# Steelies...beerz



## Hazardoussix6six (Jul 28, 2017)

If you know what a steelie is...kudos. turns out you love cheap ass booze.

Also tho, that shit creeps, for the price steels r king. Can get 2 24oz steels for 2.67$ in Indianapolis. Not so bad. 
A single pbr of the same oz is like 2.25$.

Who's got a good/cheap beer story?!?!


----------



## Roxannefartz (Jul 28, 2017)

Suck it tall boys of hurricanes and 211s are 99 cents where I live


----------



## kokomojoe (Jul 28, 2017)

I can't drink shitty beer like I used to. Cobra 40s were always my go to for getting drunk on the cheap, maybe a 4loko with it to make a slam. I'd always have the worst hangover from steelies with a smashing headache, between that and the taste I'd try to avoid them. Definitely drank a good number of then but never worth it to me over time. Usually get rolling rocks pretty cheap for tall cans but I'm trying to get sober here so I try to avoid all that.


----------



## Hazardoussix6six (Jul 28, 2017)

Rollings r somehow one of the cheapest with that 25oz, Indy just had a special for 2 steels.

Also road once again stop winning..u b quiet ; )
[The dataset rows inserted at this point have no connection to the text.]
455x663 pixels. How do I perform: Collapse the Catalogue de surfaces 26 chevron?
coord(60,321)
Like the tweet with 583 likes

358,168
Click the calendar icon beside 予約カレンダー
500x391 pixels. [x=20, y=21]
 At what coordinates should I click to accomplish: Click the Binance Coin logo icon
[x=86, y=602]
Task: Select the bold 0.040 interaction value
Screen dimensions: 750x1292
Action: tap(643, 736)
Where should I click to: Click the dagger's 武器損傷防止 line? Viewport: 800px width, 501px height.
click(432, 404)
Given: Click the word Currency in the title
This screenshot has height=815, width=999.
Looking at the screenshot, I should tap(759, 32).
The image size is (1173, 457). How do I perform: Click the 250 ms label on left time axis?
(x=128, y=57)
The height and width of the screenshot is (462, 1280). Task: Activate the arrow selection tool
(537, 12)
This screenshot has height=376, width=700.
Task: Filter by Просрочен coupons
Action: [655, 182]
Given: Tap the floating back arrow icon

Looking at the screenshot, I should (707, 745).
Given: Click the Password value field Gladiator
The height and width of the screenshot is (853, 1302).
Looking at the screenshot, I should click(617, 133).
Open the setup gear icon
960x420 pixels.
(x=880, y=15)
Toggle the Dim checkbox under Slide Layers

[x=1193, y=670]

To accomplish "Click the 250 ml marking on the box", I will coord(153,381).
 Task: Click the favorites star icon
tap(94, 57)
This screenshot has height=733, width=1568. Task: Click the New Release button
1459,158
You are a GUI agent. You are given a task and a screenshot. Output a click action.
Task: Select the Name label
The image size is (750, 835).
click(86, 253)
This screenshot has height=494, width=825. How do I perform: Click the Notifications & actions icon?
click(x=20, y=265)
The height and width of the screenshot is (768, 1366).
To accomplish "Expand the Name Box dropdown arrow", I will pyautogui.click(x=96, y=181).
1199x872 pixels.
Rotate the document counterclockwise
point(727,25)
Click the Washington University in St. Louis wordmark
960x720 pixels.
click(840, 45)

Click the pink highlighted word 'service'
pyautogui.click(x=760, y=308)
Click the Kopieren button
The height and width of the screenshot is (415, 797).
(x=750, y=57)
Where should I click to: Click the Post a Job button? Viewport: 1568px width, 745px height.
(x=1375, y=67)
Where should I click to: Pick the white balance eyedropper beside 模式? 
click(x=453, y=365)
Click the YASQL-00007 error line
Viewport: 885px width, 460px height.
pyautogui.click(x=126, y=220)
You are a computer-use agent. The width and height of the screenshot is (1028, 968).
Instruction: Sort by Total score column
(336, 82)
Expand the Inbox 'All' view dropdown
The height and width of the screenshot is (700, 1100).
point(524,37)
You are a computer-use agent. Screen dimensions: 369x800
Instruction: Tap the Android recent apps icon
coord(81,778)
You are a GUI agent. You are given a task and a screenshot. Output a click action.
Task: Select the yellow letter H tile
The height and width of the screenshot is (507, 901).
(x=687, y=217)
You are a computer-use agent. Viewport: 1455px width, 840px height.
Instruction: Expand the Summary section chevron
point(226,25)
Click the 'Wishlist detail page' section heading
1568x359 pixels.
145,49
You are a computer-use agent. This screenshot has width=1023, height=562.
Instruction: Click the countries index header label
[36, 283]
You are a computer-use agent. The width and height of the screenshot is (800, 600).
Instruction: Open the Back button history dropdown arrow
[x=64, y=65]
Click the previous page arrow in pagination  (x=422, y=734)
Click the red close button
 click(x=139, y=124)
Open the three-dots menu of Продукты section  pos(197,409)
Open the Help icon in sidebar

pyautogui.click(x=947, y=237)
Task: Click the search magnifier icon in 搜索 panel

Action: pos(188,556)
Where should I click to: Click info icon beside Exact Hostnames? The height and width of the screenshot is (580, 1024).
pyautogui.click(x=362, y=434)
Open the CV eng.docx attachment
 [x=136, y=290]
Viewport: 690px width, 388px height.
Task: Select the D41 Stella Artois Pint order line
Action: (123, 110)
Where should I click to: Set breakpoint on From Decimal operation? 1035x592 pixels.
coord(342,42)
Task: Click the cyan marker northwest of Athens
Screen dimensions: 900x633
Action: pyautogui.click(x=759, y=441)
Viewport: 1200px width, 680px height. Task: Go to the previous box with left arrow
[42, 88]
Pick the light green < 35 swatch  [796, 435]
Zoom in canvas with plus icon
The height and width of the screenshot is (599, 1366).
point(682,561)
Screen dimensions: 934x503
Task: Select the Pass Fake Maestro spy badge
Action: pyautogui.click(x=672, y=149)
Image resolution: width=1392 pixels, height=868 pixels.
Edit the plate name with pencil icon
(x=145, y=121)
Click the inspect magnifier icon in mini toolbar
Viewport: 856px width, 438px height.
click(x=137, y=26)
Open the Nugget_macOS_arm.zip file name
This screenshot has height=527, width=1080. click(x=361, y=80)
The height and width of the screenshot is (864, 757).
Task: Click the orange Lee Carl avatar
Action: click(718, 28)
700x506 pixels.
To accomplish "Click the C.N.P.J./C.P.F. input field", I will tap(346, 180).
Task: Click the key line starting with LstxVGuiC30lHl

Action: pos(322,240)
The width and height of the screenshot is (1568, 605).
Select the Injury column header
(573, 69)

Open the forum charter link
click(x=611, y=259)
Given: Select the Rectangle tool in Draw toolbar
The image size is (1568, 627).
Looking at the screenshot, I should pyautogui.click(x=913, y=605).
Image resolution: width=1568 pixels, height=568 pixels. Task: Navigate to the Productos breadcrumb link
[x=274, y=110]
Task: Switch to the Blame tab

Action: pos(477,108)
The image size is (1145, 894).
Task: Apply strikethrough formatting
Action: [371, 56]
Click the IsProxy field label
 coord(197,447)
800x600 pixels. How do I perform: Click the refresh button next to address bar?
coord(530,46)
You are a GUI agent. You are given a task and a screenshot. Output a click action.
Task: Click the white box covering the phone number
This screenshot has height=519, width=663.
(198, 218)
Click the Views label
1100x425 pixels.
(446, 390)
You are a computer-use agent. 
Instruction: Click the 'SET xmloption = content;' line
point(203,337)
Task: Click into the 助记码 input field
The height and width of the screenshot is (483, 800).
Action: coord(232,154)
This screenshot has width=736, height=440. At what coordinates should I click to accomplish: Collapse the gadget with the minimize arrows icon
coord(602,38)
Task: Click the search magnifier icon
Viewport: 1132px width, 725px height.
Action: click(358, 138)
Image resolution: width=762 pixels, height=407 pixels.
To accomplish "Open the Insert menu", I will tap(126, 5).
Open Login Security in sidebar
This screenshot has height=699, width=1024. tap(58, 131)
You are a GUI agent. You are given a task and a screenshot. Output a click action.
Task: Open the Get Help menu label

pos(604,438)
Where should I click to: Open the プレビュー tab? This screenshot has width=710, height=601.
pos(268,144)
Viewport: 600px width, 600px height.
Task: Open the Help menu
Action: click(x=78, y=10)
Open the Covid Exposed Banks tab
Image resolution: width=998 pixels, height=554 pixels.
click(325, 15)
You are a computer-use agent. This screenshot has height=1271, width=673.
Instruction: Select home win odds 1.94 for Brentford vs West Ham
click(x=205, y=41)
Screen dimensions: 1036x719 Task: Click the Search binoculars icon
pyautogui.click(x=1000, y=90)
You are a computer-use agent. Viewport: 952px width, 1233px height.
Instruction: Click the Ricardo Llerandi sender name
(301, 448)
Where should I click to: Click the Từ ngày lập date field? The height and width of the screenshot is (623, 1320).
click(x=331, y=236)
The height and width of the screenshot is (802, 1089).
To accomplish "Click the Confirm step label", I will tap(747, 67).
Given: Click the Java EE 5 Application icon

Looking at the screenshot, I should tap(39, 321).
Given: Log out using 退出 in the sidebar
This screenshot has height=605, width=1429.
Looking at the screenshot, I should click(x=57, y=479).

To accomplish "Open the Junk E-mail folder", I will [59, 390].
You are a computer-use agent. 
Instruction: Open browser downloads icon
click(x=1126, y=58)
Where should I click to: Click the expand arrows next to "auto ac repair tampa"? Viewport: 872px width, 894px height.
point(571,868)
That loko get y quick tho sidewalk slam...ugh lol


----------



## ready2go (Jul 28, 2017)

Natty Daddy's are like $1.19 here. Their taste is atrocious but they get the job done. 2 of those and if you can score a 4loko on top of that, has gotten me "hold on to the grass to not fall off the face of the earth" drunk. Needless to say, if this is how I start my night, i almost always find myself in some kind of trouble


----------



## Notmyname (Jul 28, 2017)

Someone I was chillin with once raised an interesting question. "I wonder how many kids got 211 tattoo and then tried hurricane and never drank 211 again? Lol


----------



## Hillbilly Castro (Jul 28, 2017)

The scratch and dent spot in Plattsburgh NY where the truckers drop off their damaged alcohol before customs was always the best. $8 thirty racks of PBR. Probably more expensive now. But still, even if it's $10, that's a damn good deal.


----------



## Odin (Jul 28, 2017)

79 cent single shot bottles of skol... for when you need a stealth buz. 

Also... new vodka I tired/discovered for me. Little Brother. USA made... and has a chill pick of a street band?

As for beer got 8% labatt max ice... oi!


----------



## AlwaysLost (Jul 28, 2017)

Odin said:


> 79 cent single shot bottles of skol... for when you need a stealth buz.
> 
> Also... new vodka I tired/discovered for me. Little Brother. USA made... and has a chill pick of a street band?
> 
> As for beer got 8% labatt max ice... oi!



4 Loki will drop your endorsement deal if they hear this


----------



## FrumpyWatkins (Jul 28, 2017)

Those flavored Steel Reserves or The newer 4Lokos, the 14%ers, are serious. They have to have more than alcohol in them or the kind of alcohol in them severely impairs you more than drinking the equivalent alcohol content of normal beer.

Two 24oz. Steel Reserve Pineapples and a 40oz. of Country Club will have me stealing, fighting, jumping off of anything, and going absolutely crazy i if I am not in the right mindset when I consume them. I don't know what it is, I can drink 30 beers and pass out like a normal person, but those malted flavored bevvies when I'm not in a good place mentally get me in trouble.


----------